Benefits and Limitations of Remote Sensing Data

When deciding to use remote sensing data, it is important to consider both the benefits and the limitations of the data.

Benefits of using satellite data include:

  • Supplementing ground-based data: ground-based data are more comprehensive on a local scale, providing direct observations of ecological phenomena. However, airborne or satellite data are far more extensive, with millions of measurements over regional and global scales, providing more complete spatial coverage.
  • Temporal resolution: the temporal resolution of satellite data ranges from hours to weeks. Many satellites pass over the same spot on Earth every one-two days and sometimes as seldom as every 16+ days. Data have been collected over increasingly long periods of time, from the 1970s to the present, whereas many ground-based biodiversity studies often use data sampled at a single point in time.
  • Monitoring in near-real time: some satellite information is available 3-5 hours after observation, allowing for a faster response than ground-based observations.
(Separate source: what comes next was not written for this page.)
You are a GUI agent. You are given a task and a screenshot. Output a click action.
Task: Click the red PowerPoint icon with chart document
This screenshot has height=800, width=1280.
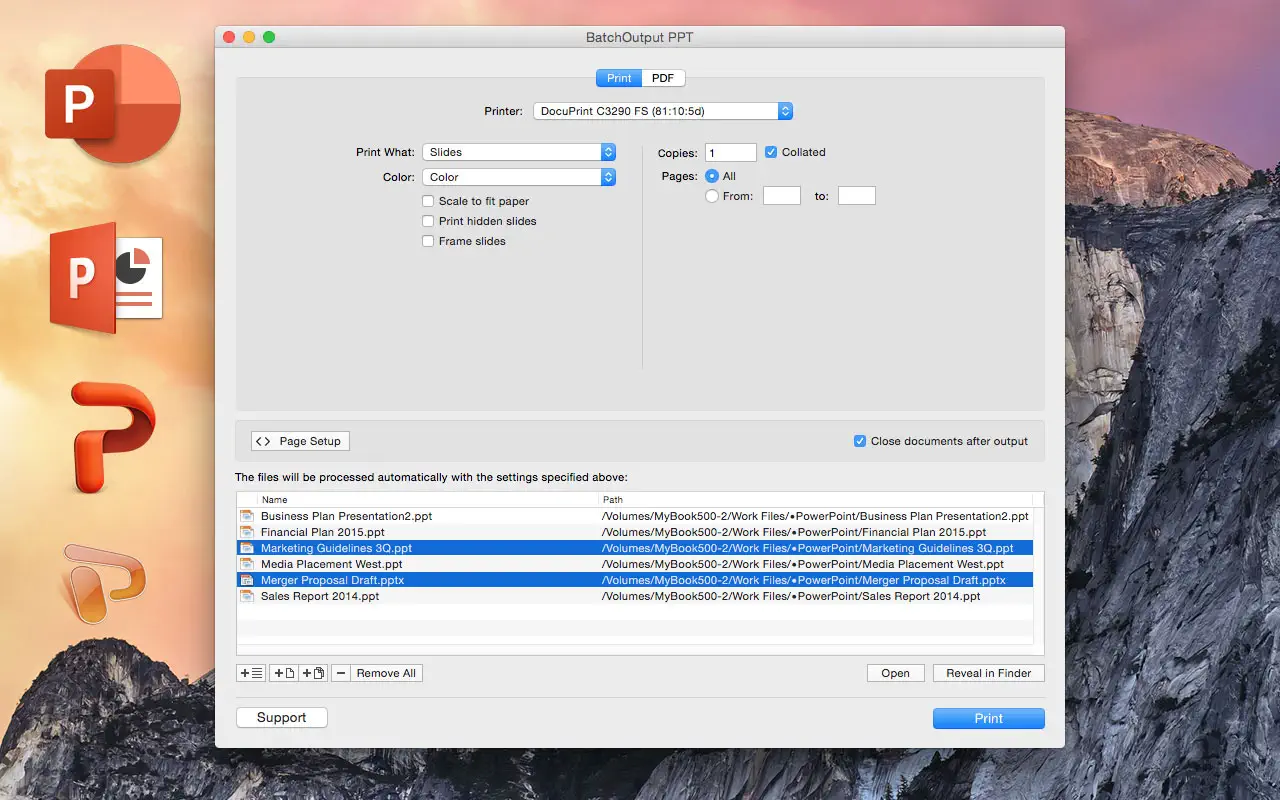tap(106, 278)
Limitations specific to using satellite data in ecological assessments:

  • Spatial resolution: while lower resolution data provide a more global view, as with Aqua/Terra MODIS measurements, the spatial resolution is too coarse for certain assessments. Most satellite-based data are not at a fine enough resolution to distinguish individual organisms and their movements; for example, using most satellite-based data, scientists can determine the presence/absence of an algal bloom, yet the particular species of algae cannot be determined. This is not the case for instruments at higher resolutions, like those on Landsat or from airborne missions.
  • Spectral resolution: passive instruments (those that use the energy being reflected or emitted from Earth for measurements) are not able to penetrate cloud or vegetation cover, which can lead to data gaps or a decrease in data utility. This is not the case when using data from active instruments like microwave sensors.
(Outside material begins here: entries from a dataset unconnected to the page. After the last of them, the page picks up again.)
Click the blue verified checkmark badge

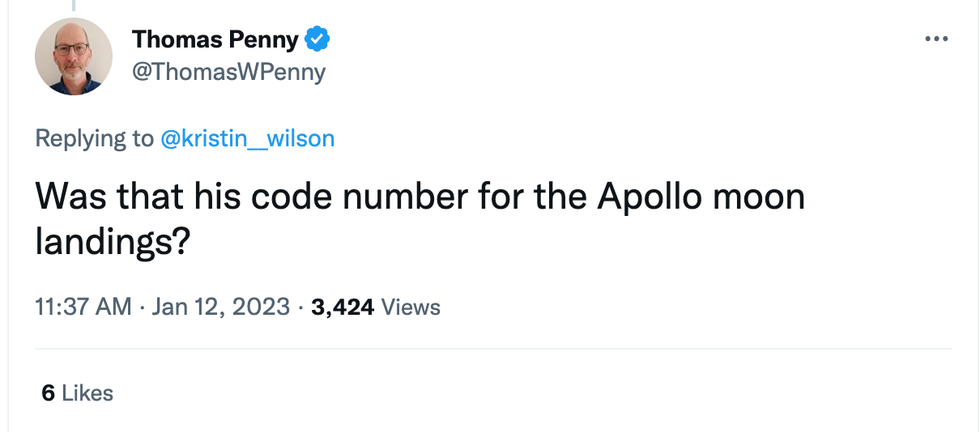[x=319, y=40]
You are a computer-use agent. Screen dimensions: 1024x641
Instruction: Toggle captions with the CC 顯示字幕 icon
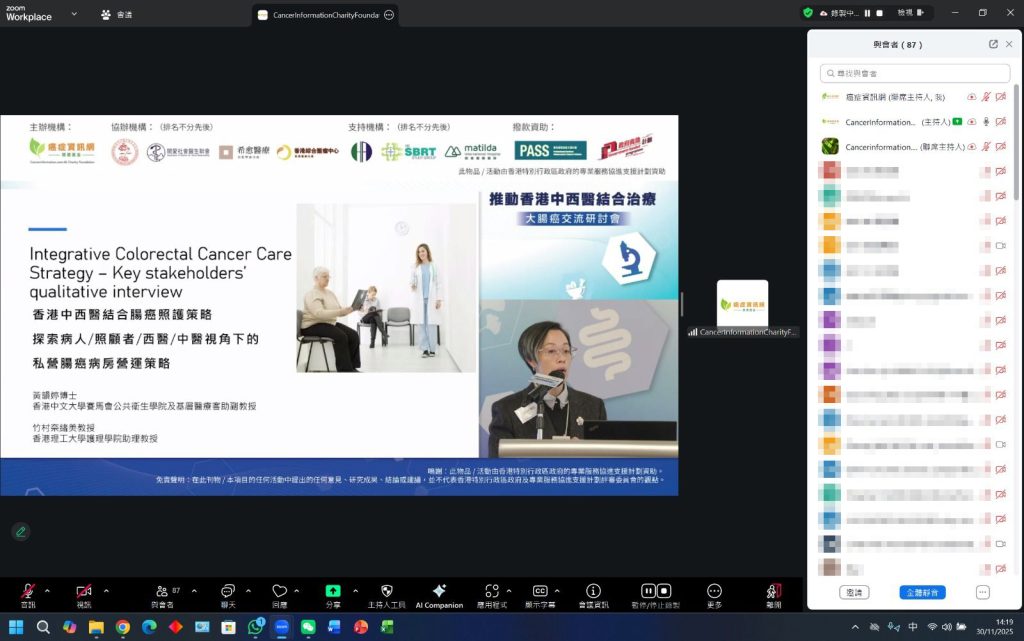(538, 592)
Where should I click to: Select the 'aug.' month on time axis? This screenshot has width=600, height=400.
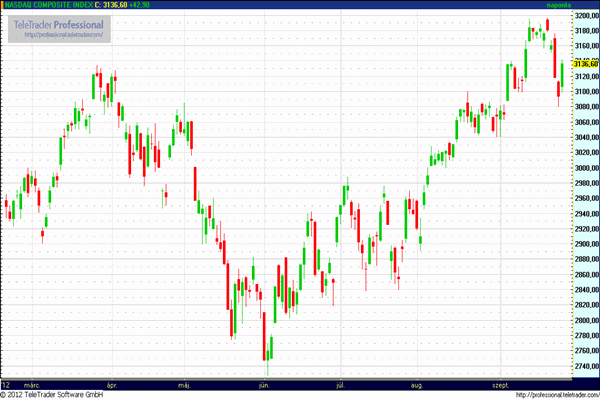tap(417, 384)
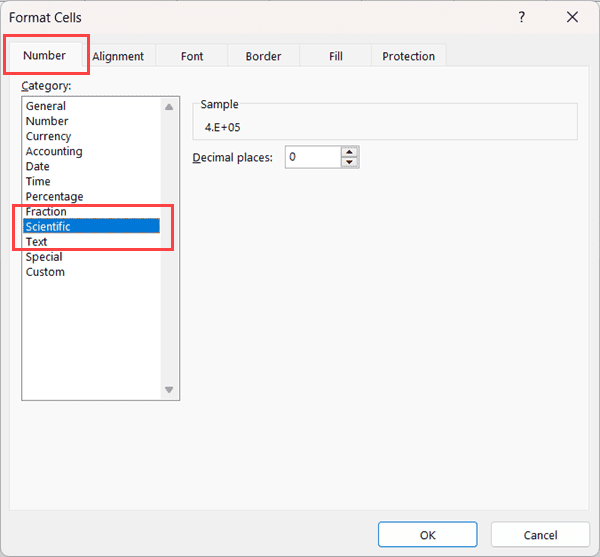Increase decimal places with up arrow
The height and width of the screenshot is (557, 600).
click(x=349, y=153)

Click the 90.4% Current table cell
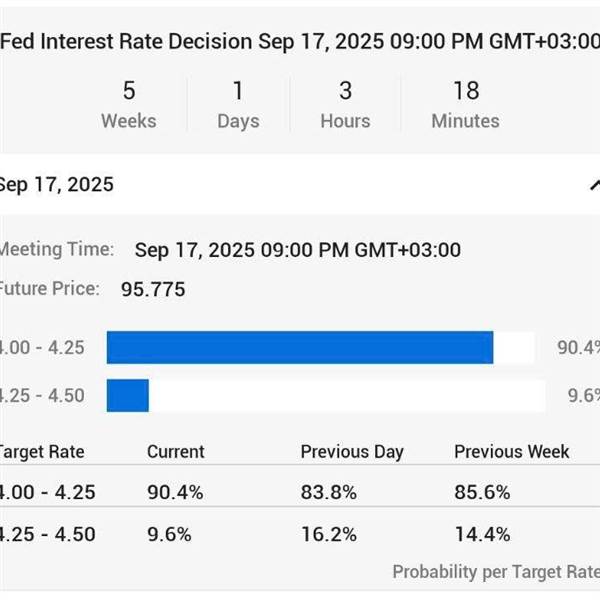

A limitation with ground-based data:

  • Species occurrence: data are in analog format only; important specimens remain unidentified; not all records have been assigned geographic coordinates; data records include errors and inconsistencies; and data are not openly shared. Spatial distribution and re-visits are also very limited.

It is not possible to combine all desirable features into one remote sensor; to acquire observations with high spatial resolution (like Landsat) a narrower swath is required, which in turn requires more time between observations of a given area, resulting in a lower temporal resolution. Researchers have to make trade-offs. Finding a sensor with the spatio-temporal resolution capable of addressing your research, application, or decision making process needs is a crucial first step to getting started with using remote sensing data.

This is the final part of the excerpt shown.